Stored data entries
= = = = =

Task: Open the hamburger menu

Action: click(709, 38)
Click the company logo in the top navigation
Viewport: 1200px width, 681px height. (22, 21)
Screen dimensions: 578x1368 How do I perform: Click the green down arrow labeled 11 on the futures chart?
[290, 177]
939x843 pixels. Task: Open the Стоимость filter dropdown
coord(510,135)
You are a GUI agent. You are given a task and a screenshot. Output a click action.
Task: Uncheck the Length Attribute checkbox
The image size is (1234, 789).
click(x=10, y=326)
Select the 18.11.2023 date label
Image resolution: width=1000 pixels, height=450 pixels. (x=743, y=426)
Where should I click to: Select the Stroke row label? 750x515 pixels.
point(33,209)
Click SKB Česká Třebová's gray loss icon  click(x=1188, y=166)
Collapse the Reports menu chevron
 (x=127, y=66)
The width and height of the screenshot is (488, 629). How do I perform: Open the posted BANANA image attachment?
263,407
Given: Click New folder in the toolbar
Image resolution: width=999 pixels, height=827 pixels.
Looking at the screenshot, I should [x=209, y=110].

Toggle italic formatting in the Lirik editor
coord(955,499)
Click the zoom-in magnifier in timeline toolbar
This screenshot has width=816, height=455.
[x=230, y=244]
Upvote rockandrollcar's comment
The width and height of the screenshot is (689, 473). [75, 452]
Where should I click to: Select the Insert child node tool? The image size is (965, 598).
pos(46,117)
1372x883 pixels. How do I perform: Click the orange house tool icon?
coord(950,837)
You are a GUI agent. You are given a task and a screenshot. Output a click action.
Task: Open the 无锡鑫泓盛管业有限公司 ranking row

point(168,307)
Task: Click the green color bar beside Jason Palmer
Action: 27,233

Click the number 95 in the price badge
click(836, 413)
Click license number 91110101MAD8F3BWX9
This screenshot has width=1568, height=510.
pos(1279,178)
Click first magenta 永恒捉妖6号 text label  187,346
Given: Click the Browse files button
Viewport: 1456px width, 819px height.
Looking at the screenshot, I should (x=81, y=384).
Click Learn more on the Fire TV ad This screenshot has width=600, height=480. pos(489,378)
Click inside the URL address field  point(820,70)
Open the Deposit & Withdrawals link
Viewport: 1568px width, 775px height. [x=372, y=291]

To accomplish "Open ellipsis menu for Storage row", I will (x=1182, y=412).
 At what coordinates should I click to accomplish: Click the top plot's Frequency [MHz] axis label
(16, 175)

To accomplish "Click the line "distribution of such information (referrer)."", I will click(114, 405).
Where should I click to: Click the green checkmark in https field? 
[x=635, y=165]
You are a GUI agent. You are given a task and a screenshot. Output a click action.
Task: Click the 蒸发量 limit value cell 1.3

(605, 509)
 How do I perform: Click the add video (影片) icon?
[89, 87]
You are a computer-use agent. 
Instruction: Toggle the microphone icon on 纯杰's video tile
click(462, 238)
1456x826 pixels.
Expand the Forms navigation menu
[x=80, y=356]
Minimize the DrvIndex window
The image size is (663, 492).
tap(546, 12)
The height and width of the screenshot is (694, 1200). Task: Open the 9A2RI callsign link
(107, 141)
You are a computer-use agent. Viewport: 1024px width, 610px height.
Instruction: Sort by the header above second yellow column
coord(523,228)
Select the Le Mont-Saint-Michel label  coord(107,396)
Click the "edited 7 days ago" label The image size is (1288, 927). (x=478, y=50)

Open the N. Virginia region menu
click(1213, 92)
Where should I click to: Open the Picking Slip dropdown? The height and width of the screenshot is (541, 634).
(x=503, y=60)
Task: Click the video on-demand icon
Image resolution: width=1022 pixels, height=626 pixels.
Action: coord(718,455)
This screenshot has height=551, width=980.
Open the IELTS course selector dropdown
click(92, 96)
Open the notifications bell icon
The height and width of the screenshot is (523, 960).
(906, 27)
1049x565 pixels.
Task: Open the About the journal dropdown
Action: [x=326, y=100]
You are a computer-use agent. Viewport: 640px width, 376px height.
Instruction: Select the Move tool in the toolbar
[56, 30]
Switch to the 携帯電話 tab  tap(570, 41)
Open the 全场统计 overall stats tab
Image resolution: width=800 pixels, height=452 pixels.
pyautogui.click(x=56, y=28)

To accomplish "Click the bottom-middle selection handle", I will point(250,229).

= = = = =

Reply with the complete data above, every character as it stands.

> Output of the task
Task: Open the hamburger menu

Action: click(709, 38)
Click the company logo in the top navigation
Viewport: 1200px width, 681px height. (22, 21)
Screen dimensions: 578x1368 How do I perform: Click the green down arrow labeled 11 on the futures chart?
[290, 177]
939x843 pixels. Task: Open the Стоимость filter dropdown
coord(510,135)
You are a GUI agent. You are given a task and a screenshot. Output a click action.
Task: Uncheck the Length Attribute checkbox
The image size is (1234, 789).
click(x=10, y=326)
Select the 18.11.2023 date label
Image resolution: width=1000 pixels, height=450 pixels. (x=743, y=426)
Where should I click to: Select the Stroke row label? 750x515 pixels.
point(33,209)
Click SKB Česká Třebová's gray loss icon  click(x=1188, y=166)
Collapse the Reports menu chevron
 (x=127, y=66)
The width and height of the screenshot is (488, 629). How do I perform: Open the posted BANANA image attachment?
263,407
Given: Click New folder in the toolbar
Image resolution: width=999 pixels, height=827 pixels.
Looking at the screenshot, I should [x=209, y=110].

Toggle italic formatting in the Lirik editor
coord(955,499)
Click the zoom-in magnifier in timeline toolbar
This screenshot has width=816, height=455.
[x=230, y=244]
Upvote rockandrollcar's comment
The width and height of the screenshot is (689, 473). [75, 452]
Where should I click to: Select the Insert child node tool? The image size is (965, 598).
pos(46,117)
1372x883 pixels. How do I perform: Click the orange house tool icon?
coord(950,837)
You are a GUI agent. You are given a task and a screenshot. Output a click action.
Task: Open the 无锡鑫泓盛管业有限公司 ranking row

point(168,307)
Task: Click the green color bar beside Jason Palmer
Action: 27,233

Click the number 95 in the price badge
click(836, 413)
Click license number 91110101MAD8F3BWX9
This screenshot has width=1568, height=510.
pos(1279,178)
Click first magenta 永恒捉妖6号 text label  187,346
Given: Click the Browse files button
Viewport: 1456px width, 819px height.
Looking at the screenshot, I should (x=81, y=384).
Click Learn more on the Fire TV ad This screenshot has width=600, height=480. pos(489,378)
Click inside the URL address field  point(820,70)
Open the Deposit & Withdrawals link
Viewport: 1568px width, 775px height. [x=372, y=291]

To accomplish "Open ellipsis menu for Storage row", I will (x=1182, y=412).
 At what coordinates should I click to accomplish: Click the top plot's Frequency [MHz] axis label
(16, 175)

To accomplish "Click the line "distribution of such information (referrer)."", I will click(114, 405).
Where should I click to: Click the green checkmark in https field? 
[x=635, y=165]
You are a GUI agent. You are given a task and a screenshot. Output a click action.
Task: Click the 蒸发量 limit value cell 1.3

(605, 509)
 How do I perform: Click the add video (影片) icon?
[89, 87]
You are a computer-use agent. 
Instruction: Toggle the microphone icon on 纯杰's video tile
click(462, 238)
1456x826 pixels.
Expand the Forms navigation menu
[x=80, y=356]
Minimize the DrvIndex window
The image size is (663, 492).
tap(546, 12)
The height and width of the screenshot is (694, 1200). Task: Open the 9A2RI callsign link
(107, 141)
You are a computer-use agent. Viewport: 1024px width, 610px height.
Instruction: Sort by the header above second yellow column
coord(523,228)
Select the Le Mont-Saint-Michel label  coord(107,396)
Click the "edited 7 days ago" label The image size is (1288, 927). (x=478, y=50)

Open the N. Virginia region menu
click(1213, 92)
Where should I click to: Open the Picking Slip dropdown? The height and width of the screenshot is (541, 634).
(x=503, y=60)
Task: Click the video on-demand icon
Image resolution: width=1022 pixels, height=626 pixels.
Action: coord(718,455)
This screenshot has height=551, width=980.
Open the IELTS course selector dropdown
click(92, 96)
Open the notifications bell icon
The height and width of the screenshot is (523, 960).
(906, 27)
1049x565 pixels.
Task: Open the About the journal dropdown
Action: [x=326, y=100]
You are a computer-use agent. Viewport: 640px width, 376px height.
Instruction: Select the Move tool in the toolbar
[56, 30]
Switch to the 携帯電話 tab  tap(570, 41)
Open the 全场统计 overall stats tab
Image resolution: width=800 pixels, height=452 pixels.
pyautogui.click(x=56, y=28)

To accomplish "Click the bottom-middle selection handle", I will point(250,229).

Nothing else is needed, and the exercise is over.